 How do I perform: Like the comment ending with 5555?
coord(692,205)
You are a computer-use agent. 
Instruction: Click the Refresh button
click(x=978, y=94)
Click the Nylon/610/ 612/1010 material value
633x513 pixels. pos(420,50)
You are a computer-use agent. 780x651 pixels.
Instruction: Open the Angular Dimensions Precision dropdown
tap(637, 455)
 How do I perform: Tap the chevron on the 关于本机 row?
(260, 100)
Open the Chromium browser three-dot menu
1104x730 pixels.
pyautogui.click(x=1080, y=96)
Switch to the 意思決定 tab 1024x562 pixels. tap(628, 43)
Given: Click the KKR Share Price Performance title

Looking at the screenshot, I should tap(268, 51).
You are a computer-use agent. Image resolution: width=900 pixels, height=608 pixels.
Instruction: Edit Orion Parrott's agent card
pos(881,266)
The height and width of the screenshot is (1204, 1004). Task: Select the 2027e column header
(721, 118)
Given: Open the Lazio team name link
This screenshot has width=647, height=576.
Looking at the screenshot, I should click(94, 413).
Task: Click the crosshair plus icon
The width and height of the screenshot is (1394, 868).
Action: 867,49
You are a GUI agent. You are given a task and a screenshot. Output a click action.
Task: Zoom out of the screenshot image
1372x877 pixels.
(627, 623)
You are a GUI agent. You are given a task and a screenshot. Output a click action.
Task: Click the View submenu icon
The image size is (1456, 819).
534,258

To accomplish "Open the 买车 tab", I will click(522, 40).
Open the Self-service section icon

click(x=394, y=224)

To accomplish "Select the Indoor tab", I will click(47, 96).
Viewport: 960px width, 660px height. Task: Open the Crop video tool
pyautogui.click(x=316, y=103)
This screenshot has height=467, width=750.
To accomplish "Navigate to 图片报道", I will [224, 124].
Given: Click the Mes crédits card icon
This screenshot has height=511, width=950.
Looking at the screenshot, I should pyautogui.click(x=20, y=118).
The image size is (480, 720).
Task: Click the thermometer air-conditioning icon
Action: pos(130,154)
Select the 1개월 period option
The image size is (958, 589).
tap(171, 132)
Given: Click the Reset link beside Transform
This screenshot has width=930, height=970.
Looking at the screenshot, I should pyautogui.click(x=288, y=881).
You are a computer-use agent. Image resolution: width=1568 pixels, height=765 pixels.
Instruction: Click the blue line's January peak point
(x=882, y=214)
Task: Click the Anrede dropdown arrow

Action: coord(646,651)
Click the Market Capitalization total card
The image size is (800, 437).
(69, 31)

_ _ _ _ _ _ _

→ ACTIVITY
Restate the line containing "This screenshot has width=930, height=970." and every remaining line of the records word for word. Add nothing.

→ WRITTEN ANSWER
This screenshot has width=930, height=970.
Looking at the screenshot, I should pyautogui.click(x=288, y=881).
You are a computer-use agent. Image resolution: width=1568 pixels, height=765 pixels.
Instruction: Click the blue line's January peak point
(x=882, y=214)
Task: Click the Anrede dropdown arrow

Action: coord(646,651)
Click the Market Capitalization total card
The image size is (800, 437).
(69, 31)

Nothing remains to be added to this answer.